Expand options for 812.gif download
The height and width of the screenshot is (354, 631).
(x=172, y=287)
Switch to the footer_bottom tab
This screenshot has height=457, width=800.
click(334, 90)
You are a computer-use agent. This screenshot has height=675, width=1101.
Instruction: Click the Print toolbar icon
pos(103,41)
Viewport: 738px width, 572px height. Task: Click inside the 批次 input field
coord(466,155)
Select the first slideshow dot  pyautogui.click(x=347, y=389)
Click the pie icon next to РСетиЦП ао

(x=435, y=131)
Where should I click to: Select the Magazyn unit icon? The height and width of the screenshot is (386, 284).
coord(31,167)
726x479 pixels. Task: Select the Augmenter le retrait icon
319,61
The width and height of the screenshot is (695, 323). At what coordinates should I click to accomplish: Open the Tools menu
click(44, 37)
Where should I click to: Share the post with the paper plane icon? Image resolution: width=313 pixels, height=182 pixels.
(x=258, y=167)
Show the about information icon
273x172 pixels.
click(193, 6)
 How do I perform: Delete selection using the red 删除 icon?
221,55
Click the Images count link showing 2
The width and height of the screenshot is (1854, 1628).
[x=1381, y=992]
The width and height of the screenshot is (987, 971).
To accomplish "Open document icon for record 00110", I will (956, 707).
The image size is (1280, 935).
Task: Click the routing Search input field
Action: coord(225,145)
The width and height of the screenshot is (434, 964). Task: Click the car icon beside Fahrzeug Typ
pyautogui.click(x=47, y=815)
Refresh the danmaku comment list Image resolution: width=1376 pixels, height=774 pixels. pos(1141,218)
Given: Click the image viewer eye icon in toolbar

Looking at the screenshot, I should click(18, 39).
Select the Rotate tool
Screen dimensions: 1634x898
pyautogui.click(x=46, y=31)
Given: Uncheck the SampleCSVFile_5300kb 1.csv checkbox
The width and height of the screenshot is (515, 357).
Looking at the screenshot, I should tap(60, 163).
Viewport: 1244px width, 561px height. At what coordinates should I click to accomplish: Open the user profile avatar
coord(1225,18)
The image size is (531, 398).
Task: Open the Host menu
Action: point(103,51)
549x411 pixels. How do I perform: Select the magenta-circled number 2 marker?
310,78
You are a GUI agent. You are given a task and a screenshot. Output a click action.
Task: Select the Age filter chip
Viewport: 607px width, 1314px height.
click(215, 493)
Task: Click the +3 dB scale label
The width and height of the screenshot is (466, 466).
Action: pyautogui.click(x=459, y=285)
* * * * * * * * *
# ÉNONCÉ DU PROBLÈME
Listez toutes les lignes ci-dessus qui contiennent le mot "This", en les recopiant intégralement.

# RÉSULTAT CI-DESSOUS
This screenshot has height=457, width=800.
You are a computer-use agent. This screenshot has height=675, width=1101.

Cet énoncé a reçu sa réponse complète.